** What you need to do **
Without carrying over a single picture, write out the records below exactly.

** Extracted information **
■ ■ ■ ■
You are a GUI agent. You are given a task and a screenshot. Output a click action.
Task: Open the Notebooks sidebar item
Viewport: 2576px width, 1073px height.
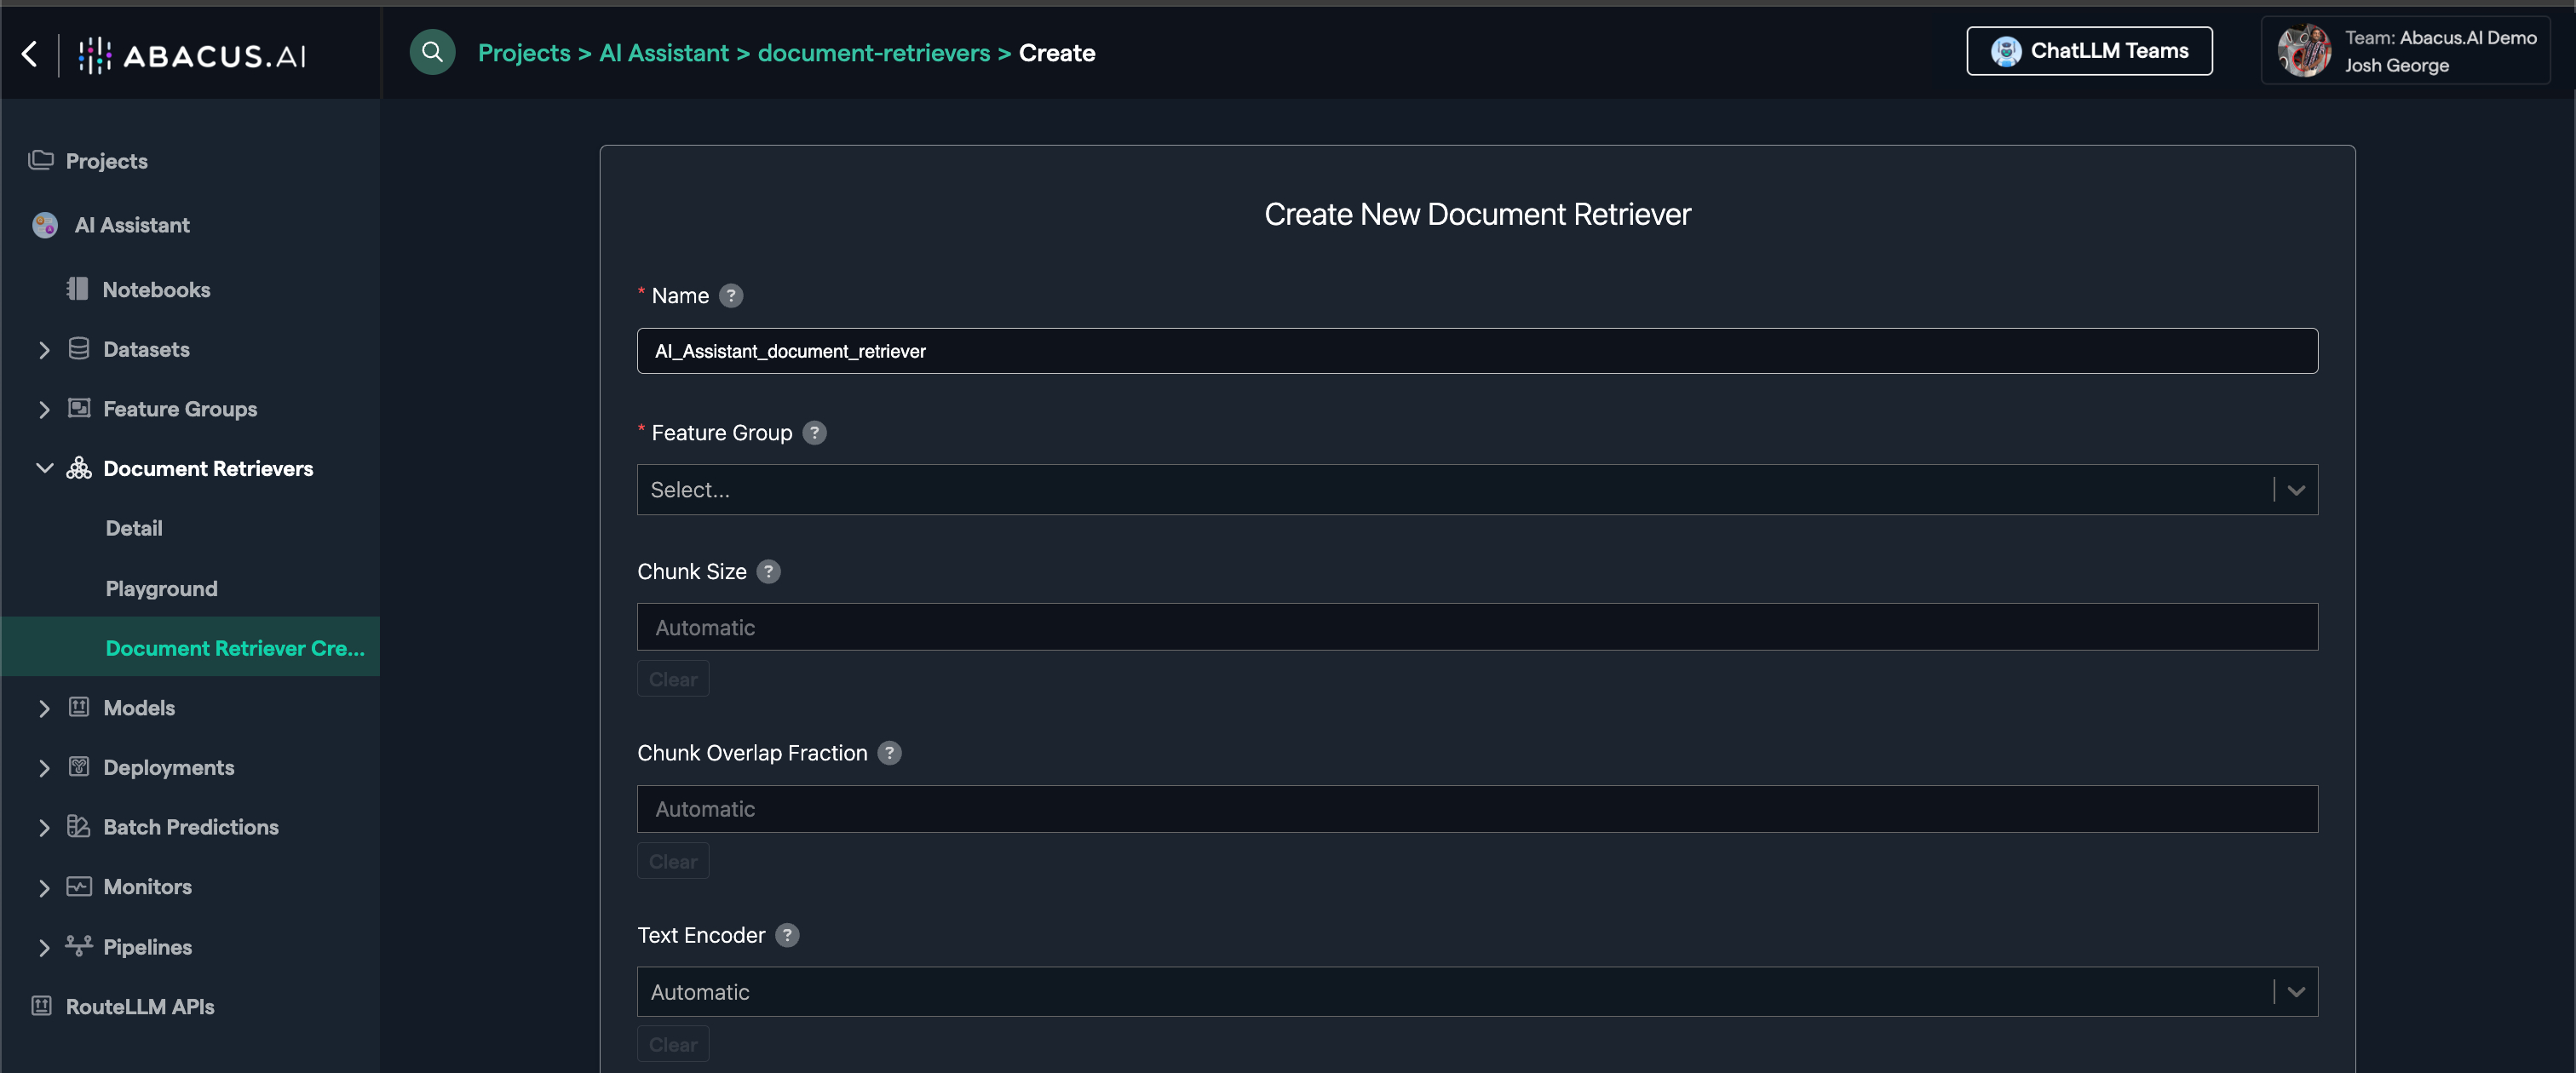pos(155,290)
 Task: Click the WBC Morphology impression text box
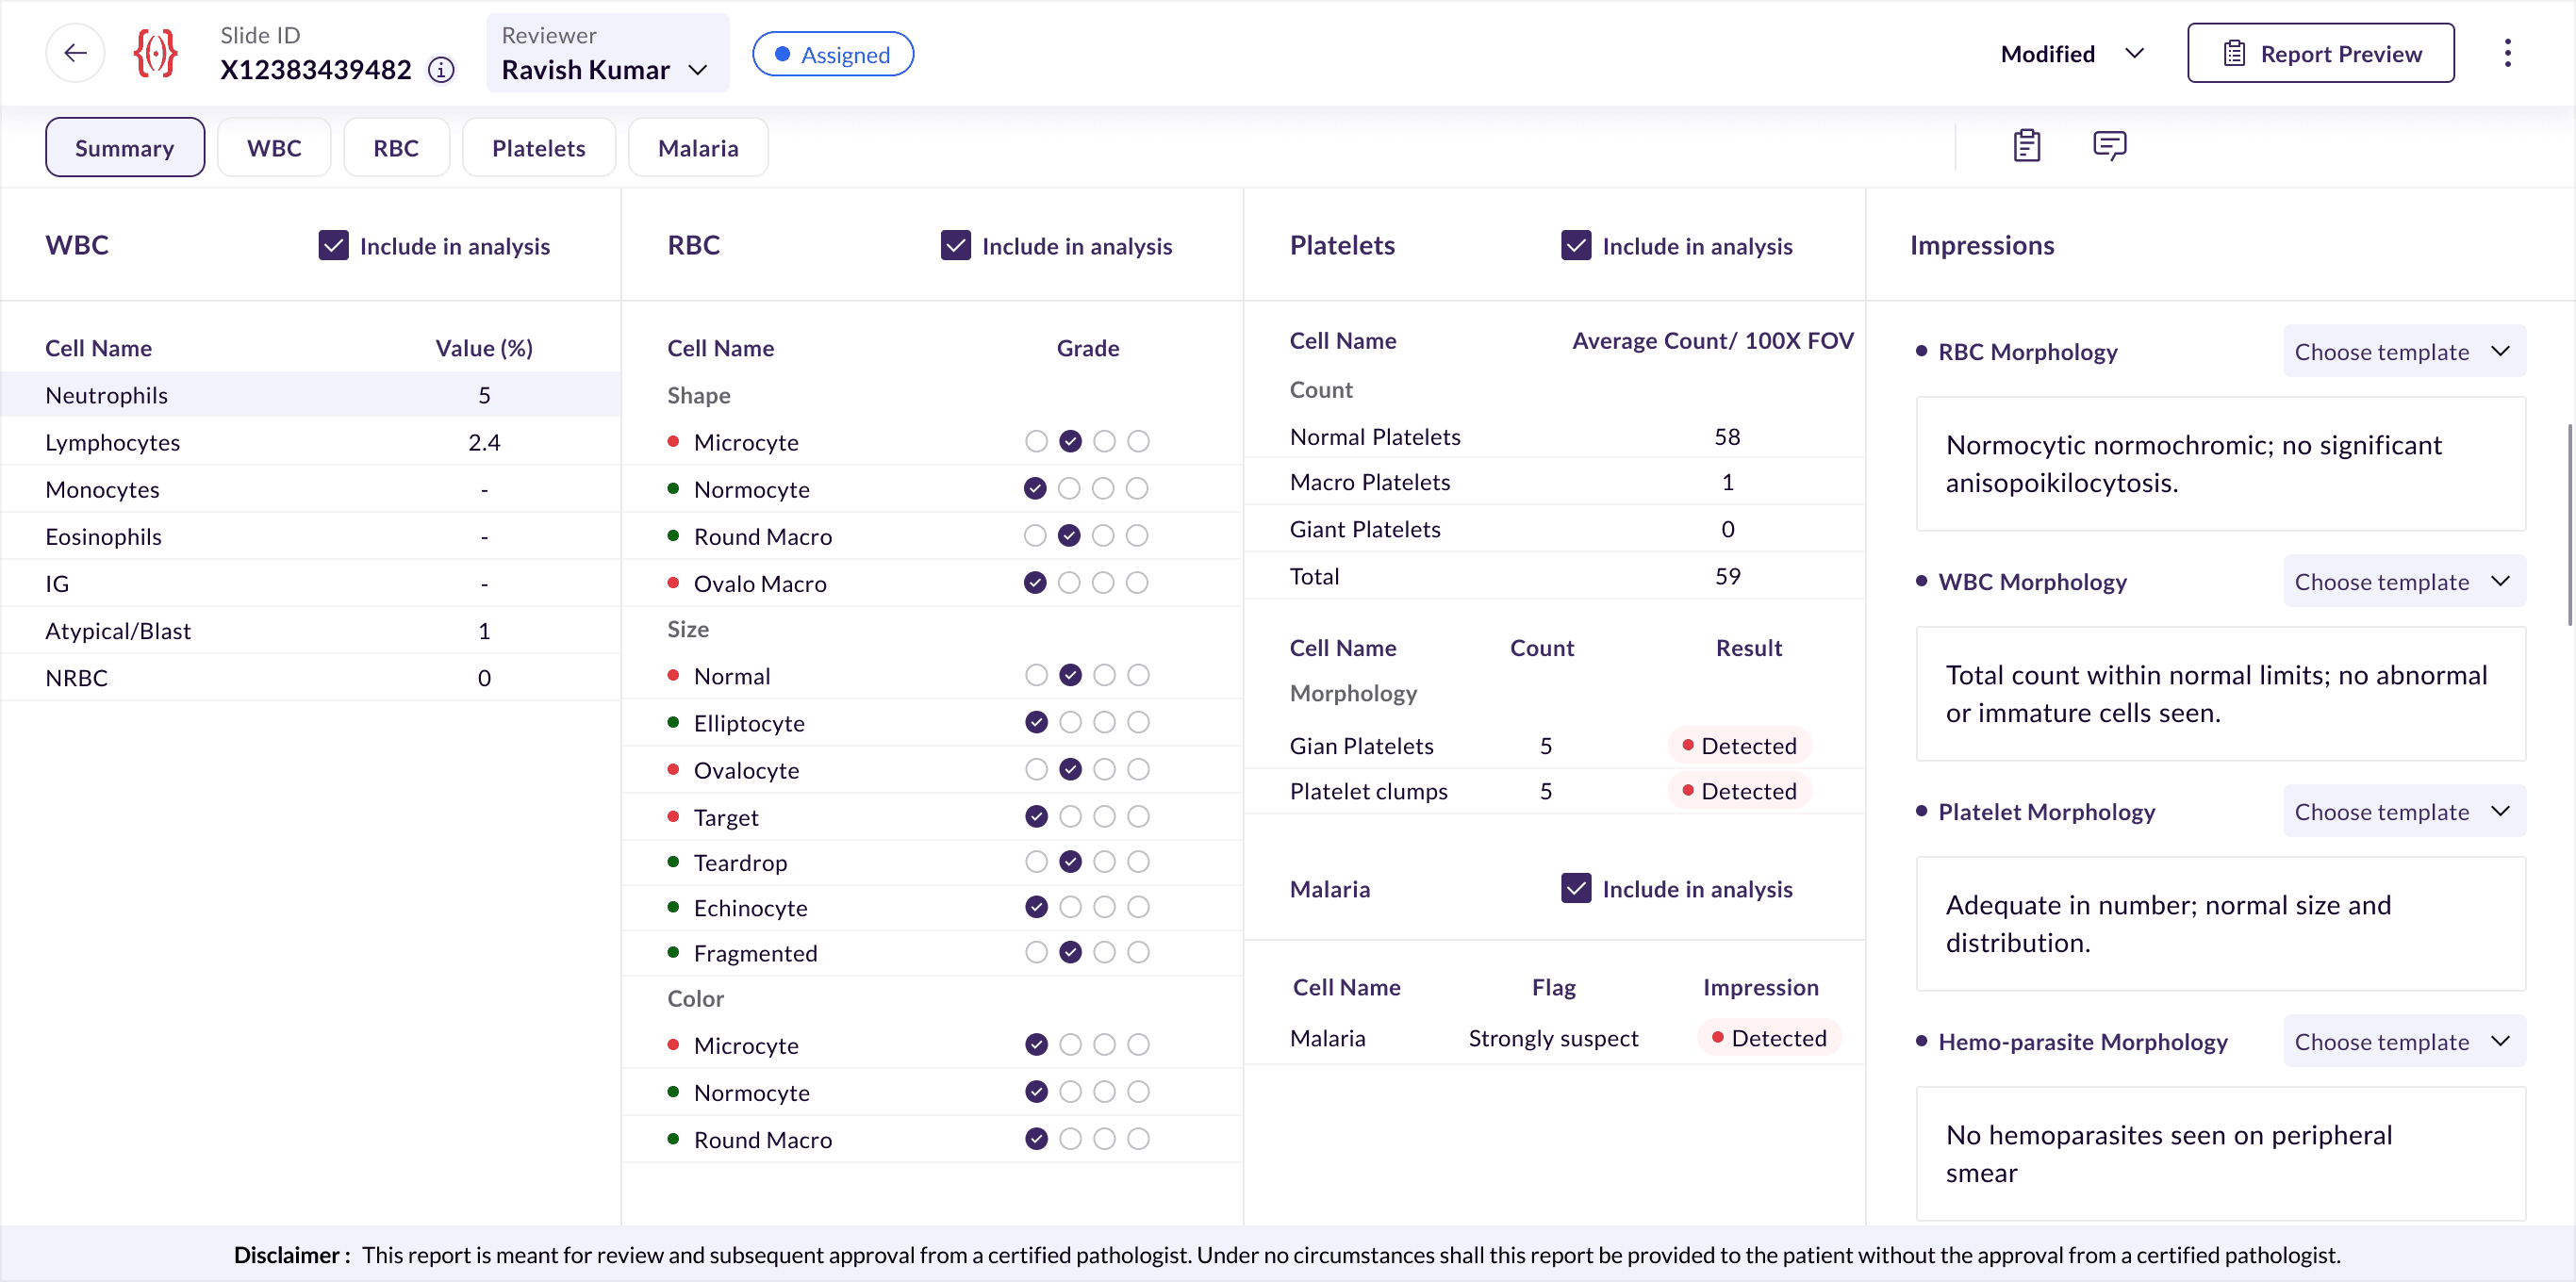click(x=2220, y=694)
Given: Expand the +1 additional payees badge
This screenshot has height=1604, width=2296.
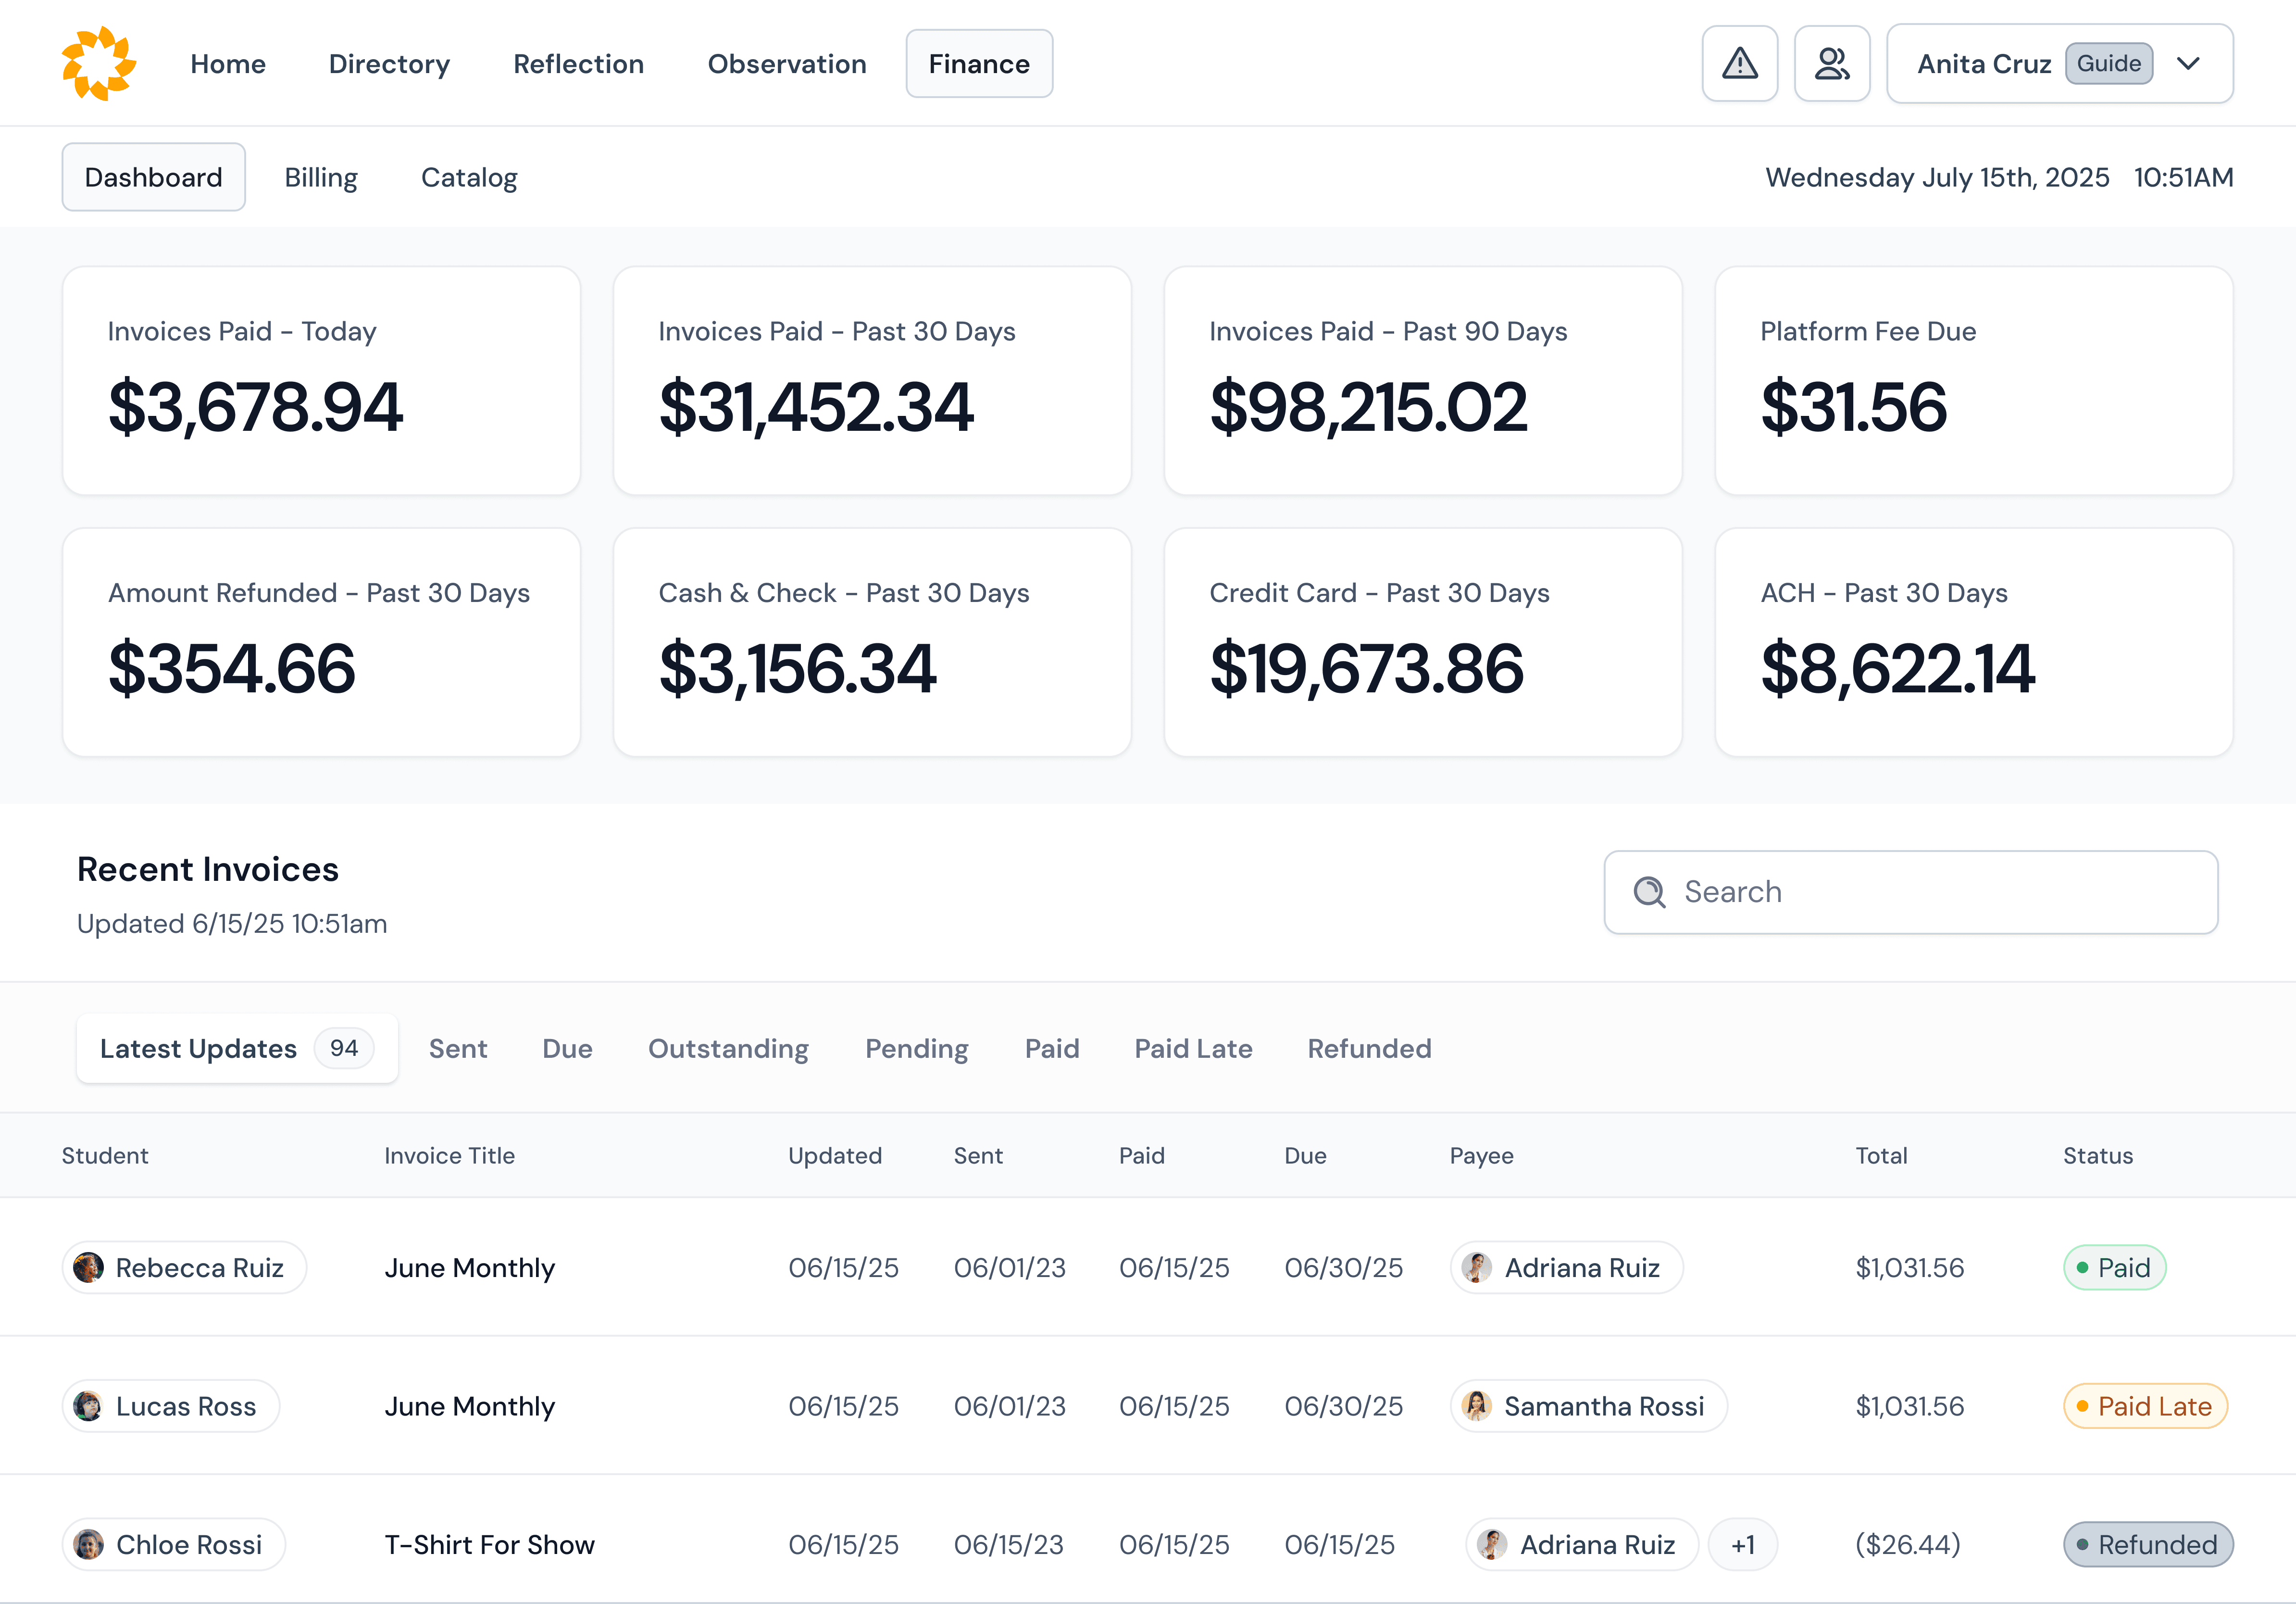Looking at the screenshot, I should click(x=1743, y=1544).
■ ■ ■ ■
** Reply to the exercise **
You are a GUI agent. You are given a task and a screenshot. Output a click action.
Task: Open the Notebooks sidebar item
Viewport: 2576px width, 1073px height.
pos(155,290)
 Task: Click the WBC Morphology impression text box
click(x=2220, y=694)
Given: Expand the +1 additional payees badge
This screenshot has height=1604, width=2296.
Looking at the screenshot, I should click(x=1743, y=1544).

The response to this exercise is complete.